Top of Data extracts
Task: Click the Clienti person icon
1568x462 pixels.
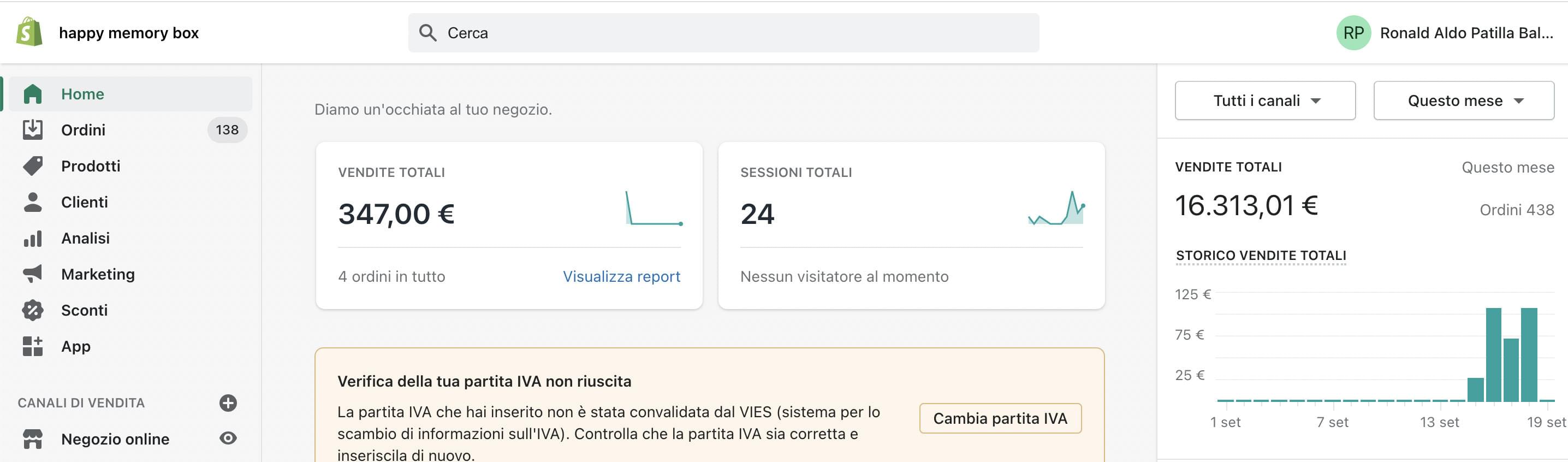Action: coord(32,202)
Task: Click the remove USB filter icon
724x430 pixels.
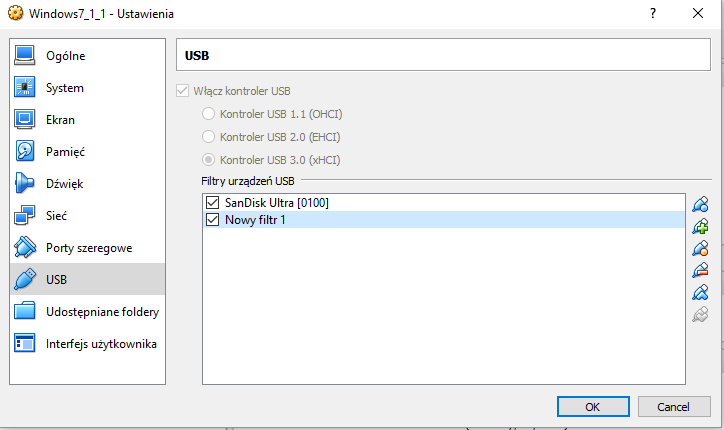Action: 700,270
Bottom of Data extracts
● **Instructions for the task**: Leave every picture out. Retype the remaining data exactly.

● **The completed task**:
Task: Click the Clienti person icon
1568x462 pixels.
Action: coord(32,202)
Task: Click the remove USB filter icon
724x430 pixels.
Action: 700,270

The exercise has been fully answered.